The labels extracted will be `{team="x-men", container="promtail", pod="promtail-xxx", namespace="prod"}`.

If you don't want the `kubernetes` and `HOSTNAME` fields to appear in the log line you can use the `RemoveKeys` configuration field. (e.g. `RemoveKeys kubernetes,HOSTNAME`).

### Buffering

Buffering refers to the ability to store the records somewhere, and while they are processed and delivered, still be able to store more. The Loki output plugin can be blocked by the Loki client because of its design:

- If the BatchSize is over the limit, the output plugin pauses receiving new records until the pending batch is successfully sent to the server
- If the Loki server is unreachable (retry 429s, 500s and connection-level errors), the output plugin blocks new records until the Loki server is available again, and the pending batch is successfully sent to the server or as long as the maximum number of attempts has been reached within configured back-off mechanism

The blocking state with some of the input plugins is not acceptable, because it can have an undesirable side effect on the part that generates the logs. Fluent Bit implements a buffering mechanism that is based on parallel processing. Therefore, it cannot send logs in order. There are two ways of handling the out-of-order logs: 

- Configure Loki to [accept out-of-order writes]({{< relref "../../configure#accept-out-of-order-writes" >}}).

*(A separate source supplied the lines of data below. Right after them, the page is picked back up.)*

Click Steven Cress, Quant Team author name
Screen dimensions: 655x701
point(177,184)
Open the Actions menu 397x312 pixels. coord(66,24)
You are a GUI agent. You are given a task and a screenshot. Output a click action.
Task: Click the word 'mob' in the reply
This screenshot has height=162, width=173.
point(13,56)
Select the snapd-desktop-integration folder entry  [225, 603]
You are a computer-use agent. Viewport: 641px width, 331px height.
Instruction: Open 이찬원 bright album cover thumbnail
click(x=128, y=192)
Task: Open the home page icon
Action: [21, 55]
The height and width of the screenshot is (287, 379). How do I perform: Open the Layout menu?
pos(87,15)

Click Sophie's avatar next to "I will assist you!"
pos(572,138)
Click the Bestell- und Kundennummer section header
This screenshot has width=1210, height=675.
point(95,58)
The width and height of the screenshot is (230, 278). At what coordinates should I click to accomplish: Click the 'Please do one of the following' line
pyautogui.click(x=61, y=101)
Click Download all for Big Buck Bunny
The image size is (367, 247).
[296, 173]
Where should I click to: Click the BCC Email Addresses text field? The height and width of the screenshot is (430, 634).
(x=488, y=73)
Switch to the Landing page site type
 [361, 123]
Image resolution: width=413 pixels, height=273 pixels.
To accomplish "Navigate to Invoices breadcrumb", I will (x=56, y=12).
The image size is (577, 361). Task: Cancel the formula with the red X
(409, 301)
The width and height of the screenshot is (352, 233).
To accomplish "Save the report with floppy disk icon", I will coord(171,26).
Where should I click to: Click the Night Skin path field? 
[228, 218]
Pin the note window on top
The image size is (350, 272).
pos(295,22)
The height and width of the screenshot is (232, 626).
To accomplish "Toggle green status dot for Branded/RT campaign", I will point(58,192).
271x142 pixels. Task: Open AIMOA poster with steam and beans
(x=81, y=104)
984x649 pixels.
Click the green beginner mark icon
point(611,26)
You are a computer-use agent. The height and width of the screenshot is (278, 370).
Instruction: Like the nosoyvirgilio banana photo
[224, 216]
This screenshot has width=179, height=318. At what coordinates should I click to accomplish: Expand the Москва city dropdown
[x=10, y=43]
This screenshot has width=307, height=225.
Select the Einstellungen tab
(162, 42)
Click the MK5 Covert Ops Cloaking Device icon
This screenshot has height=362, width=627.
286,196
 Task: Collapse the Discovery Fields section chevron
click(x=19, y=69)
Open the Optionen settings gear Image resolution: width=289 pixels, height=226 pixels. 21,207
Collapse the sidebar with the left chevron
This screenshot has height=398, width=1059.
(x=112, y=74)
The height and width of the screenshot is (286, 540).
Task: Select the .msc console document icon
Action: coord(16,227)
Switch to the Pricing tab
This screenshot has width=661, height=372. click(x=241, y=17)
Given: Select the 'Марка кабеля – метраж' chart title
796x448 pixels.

- Configure the Loki output plugin to use the buffering mechanism based on [`dque`](https://github.com/joncrlsn/dque), which is compatible with the Loki server strict time ordering:

    ```properties
    [Output]
        Name grafana-loki
        Match *
        Url http://localhost:3100/loki/api/v1/push
        Buffer true
        DqueSegmentSize 8096
        DqueDir /tmp/flb-storage/buffer
        DqueName loki.0
    ```

### Configuration examples

To configure the Loki output plugin add this section to fluent-bit.conf

```properties
[Output]
    Name grafana-loki
    Match *
    Url http://localhost:3100/loki/api/v1/push
    BatchWait 1s
    BatchSize 30720
    # (30KiB)
    Labels {test="fluent-bit-go", lang="Golang"}
    RemoveKeys key1,key2
    LabelKeys key3,key4
    LineFormat key_value
```

```properties
[Output]
    Name grafana-loki
    Match *
    Url http://localhost:3100/loki/api/v1/push
    BatchWait 1s
    BatchSize 30720 # (30KiB)
    AutoKubernetesLabels true
    RemoveKeys key1,key2
```

A full [example configuration file](https://github.com/grafana/loki/blob/main/clients/cmd/fluent-bit/fluent-bit.conf) is also available in the Loki repository.

### Running multiple plugin instances

You can run multiple plugin instances in the same fluent-bit process, for example if you want to push to different Loki servers or route logs into different Loki tenant IDs. To do so, add additional `[Output]` sections.